Because she’d spent most of her life around servants, she knew when one was speaking to his Master internally, though it was the first time she’d heard one be that rude. She waited, hand still clasped in his because he’d not yet let go. She didn’t take it as an impropriety, given that his mind was obviously engaged, so she had the opportunity to observe his fingers were strong and warm, his palm rough. She wanted to run her touch over it, feel the grooved lines. She quelled the inappropriate response.
“He said it didnae smell like rain today.” Niall snorted, giving Alanna an eye roll. “Aye, ye remember Seattle?” Dropping her hand, he circled around back, retrieving her suitcase. “Come on, he’s inside.”
She eyed the size of the cabin. “Where does he protect himself from the sun?”
“The back bedroom is inside the hill itself, but during daylight, that’s only adequate for early morning or just after sunset. The root cellar is below the house and accessible through the kitchen. It’s been modernized enough that there’s indoor plumbing, and electricity comes from a generator, but for the most part it’s a pioneer experience. The place is a couple hundred years old.”
“This is your . . . home?”
“A step down for you, princess?”
His narrowed look flustered her. “No. I didn’t mean it like that at all. I apologize. I’m accustomed to vampires who require more of their accommodations.”
“Aye, he’s not one of those. That’s all he requires.” Niall nodded toward the view. “As long as he can see the next great wonder, he could sleep in a hole in the ground. As for me, I just need a guid meal, so he keeps me fed.

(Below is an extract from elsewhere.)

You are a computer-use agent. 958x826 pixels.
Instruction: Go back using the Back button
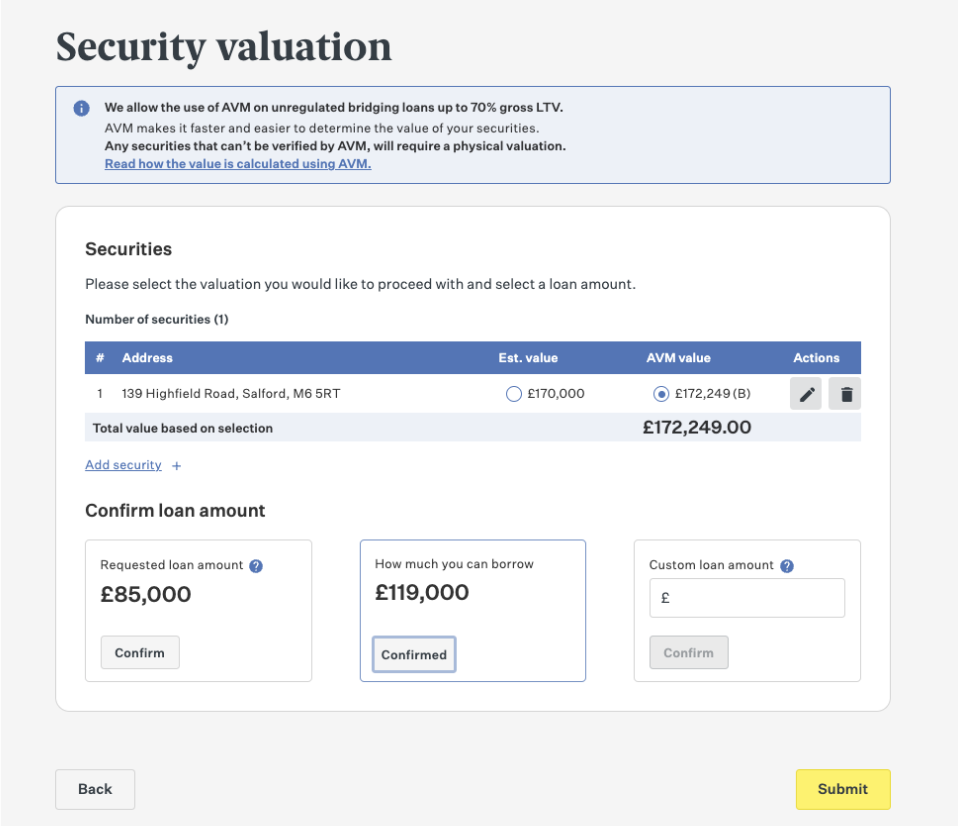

We all have our priorities.”
She followed him to the door, her cheeks pink at the idea he’d thought she was complaining. She didn’t know how to rectify such an unprecedented assumption.

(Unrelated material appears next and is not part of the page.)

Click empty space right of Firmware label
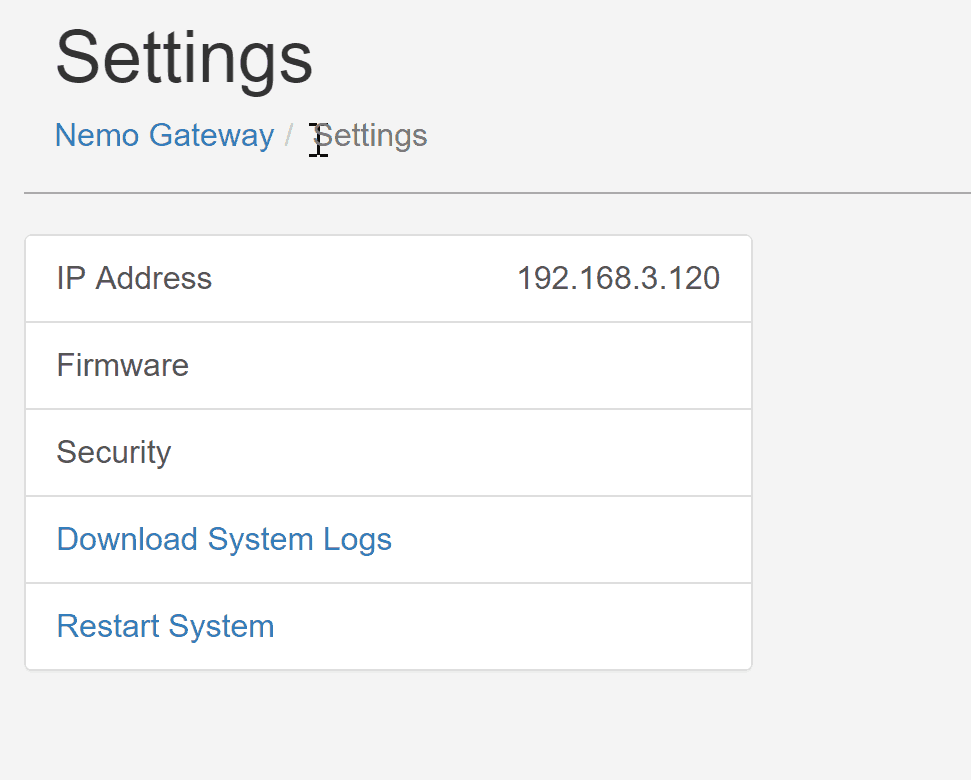 coord(469,365)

“We’ve been here a couple o’ weeks,” he continued. “No telling when Evan’ll move on, but that should make it bloody hard for Stephen to sneak up on us. If he resorts to spy work, he won’t get very far. Evan willnae use cell phones, and these auld trucks don’t have GPS chips.”
“But I thought they want . . . him to find me.” She stumbled over the pronoun. After referring to him as “my lord” for so long, she had trouble calling him merely Stephen. She also couldn’t call him Master. Though technically he still was, she couldn’t make herself do it, no matter how much it underscored her failure as a servant. “My purpose is to be bait.”
Niall stopped, such that she almost bumped into him. When he turned, that stern set of his lips was back, giving her the impression she’d offended him somehow.
“I’m sorry,” she said, though she questioned why she was apologizing to a servant.
“So you should be, muirnín. Ye have value beyond bait, and you should remember that. Making it more difficult for Stephen to find you provides more opportunities to flush him out. A man on a long treasure hunt makes more mistakes than one on a short one.”
The logic was sound, but the first part had her confused. What value?